YOUR TASK: Please state how many lines of the records below contain the word "agent". Give the number and nothing else.

TASK DATA:

# # #

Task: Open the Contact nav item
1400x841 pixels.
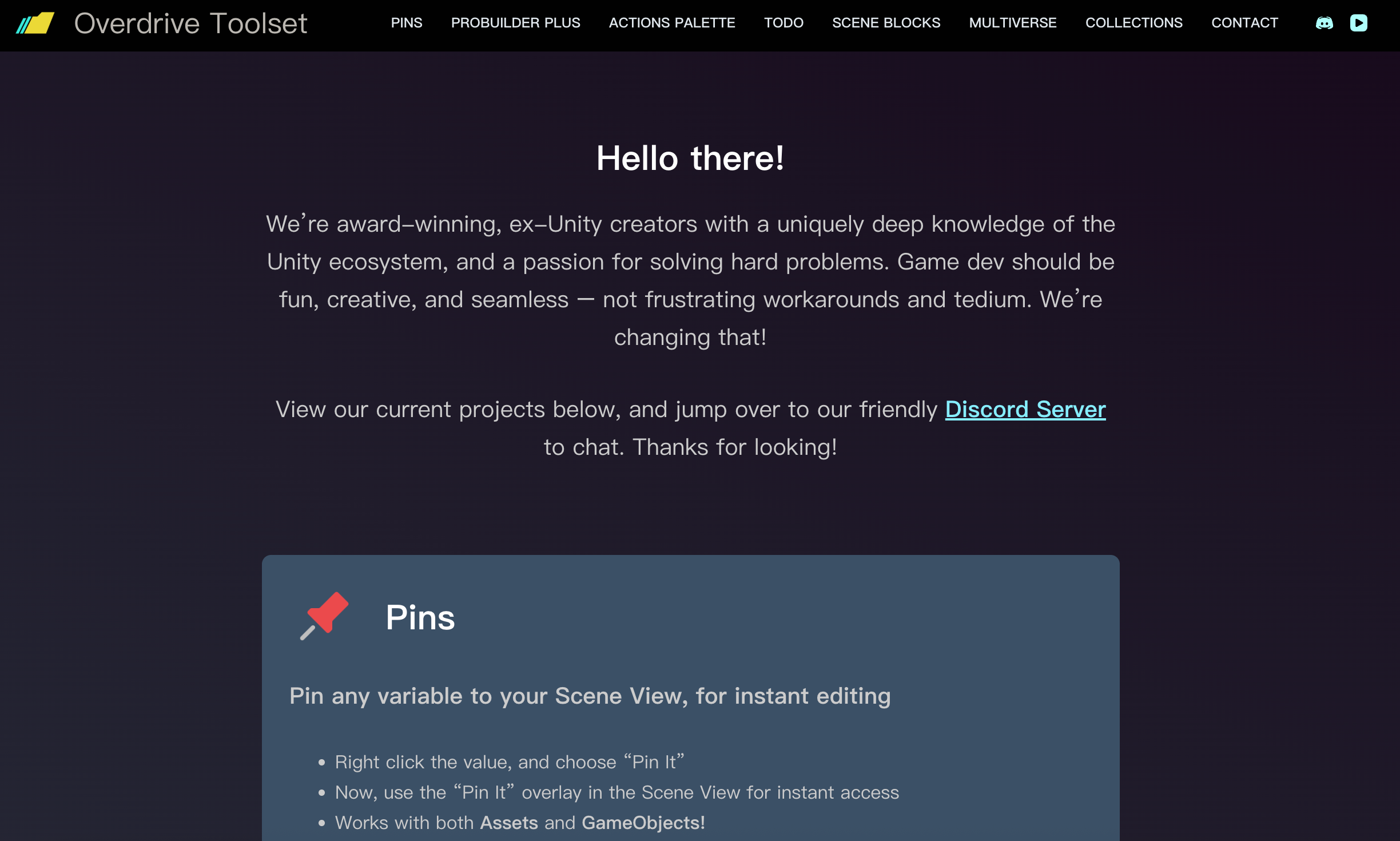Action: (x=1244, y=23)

# # #

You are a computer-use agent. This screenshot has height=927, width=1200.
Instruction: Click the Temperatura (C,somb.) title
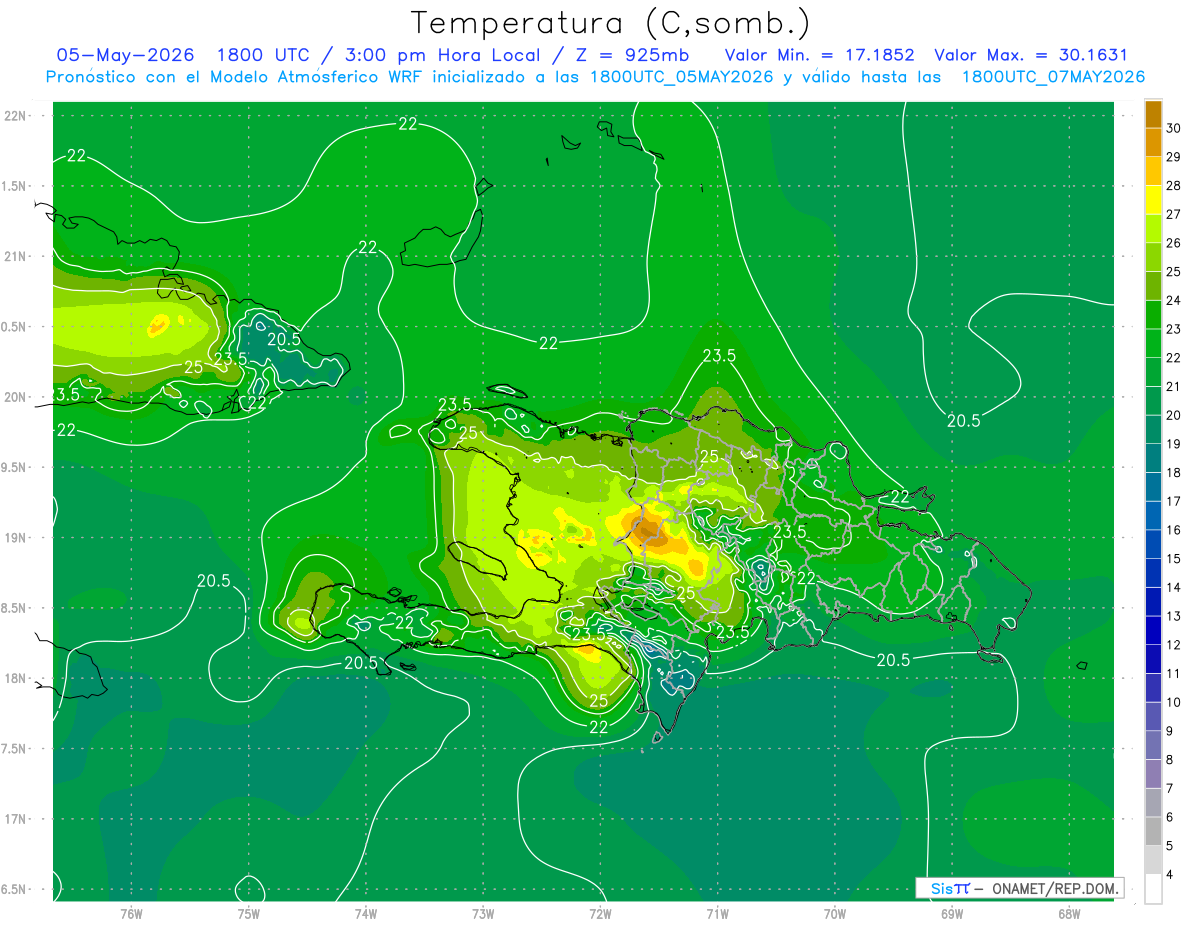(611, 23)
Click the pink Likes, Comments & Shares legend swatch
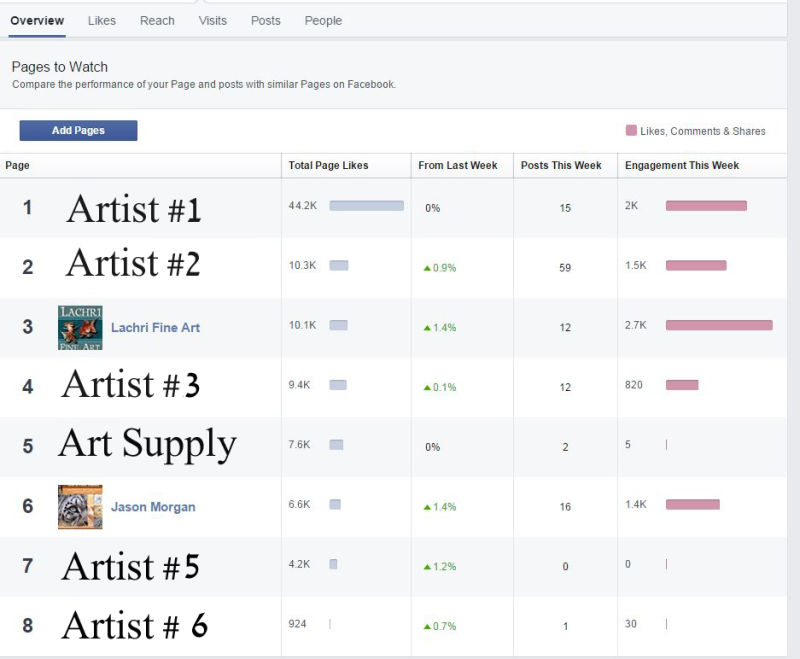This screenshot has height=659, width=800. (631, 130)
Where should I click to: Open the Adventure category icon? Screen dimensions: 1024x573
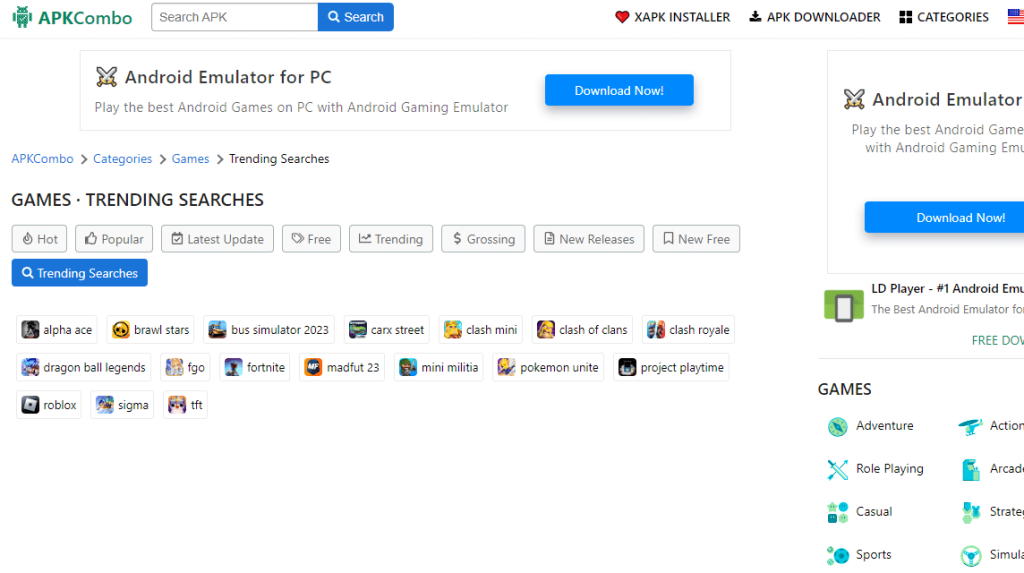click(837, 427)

# # #

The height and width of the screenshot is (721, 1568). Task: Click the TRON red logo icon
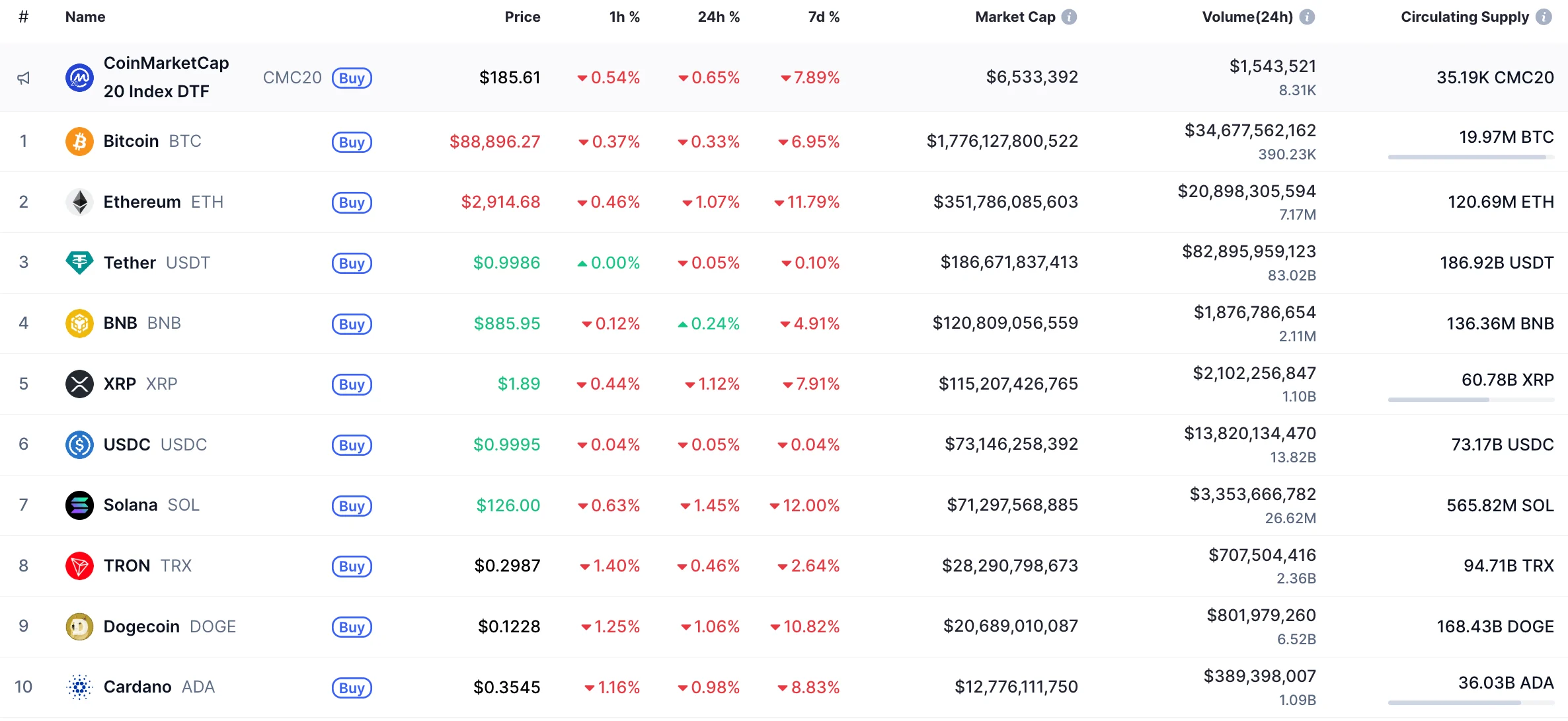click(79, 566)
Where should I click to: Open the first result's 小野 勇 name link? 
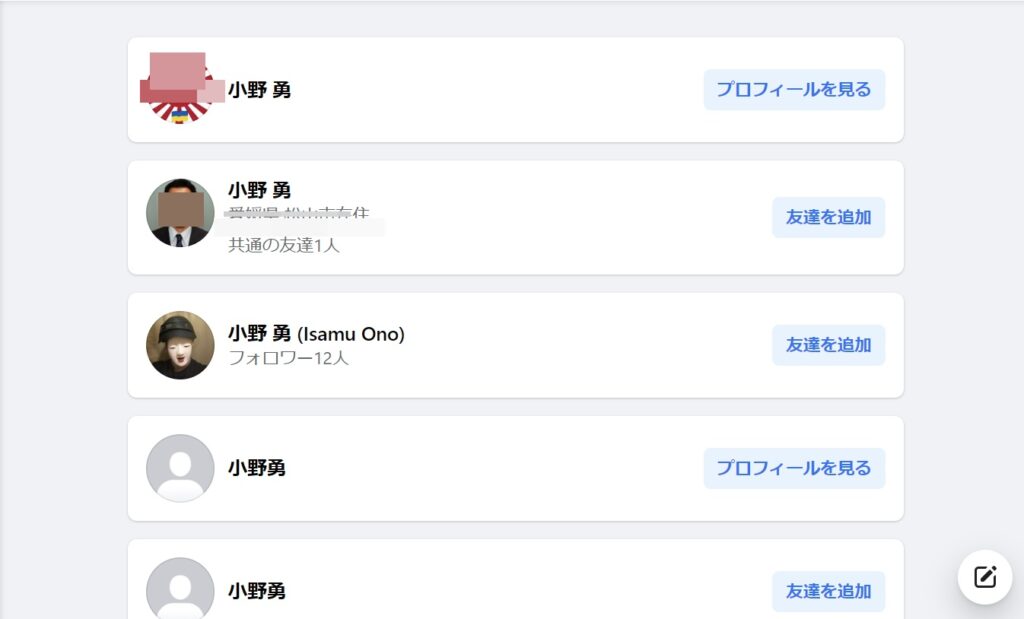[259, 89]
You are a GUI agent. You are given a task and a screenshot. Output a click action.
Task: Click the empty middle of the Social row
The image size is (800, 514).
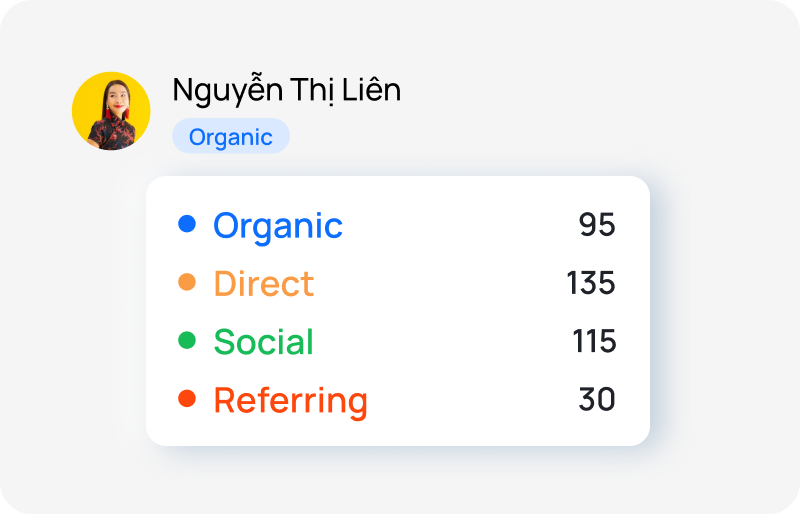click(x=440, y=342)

# # #

WRITTEN SOLUTION: 2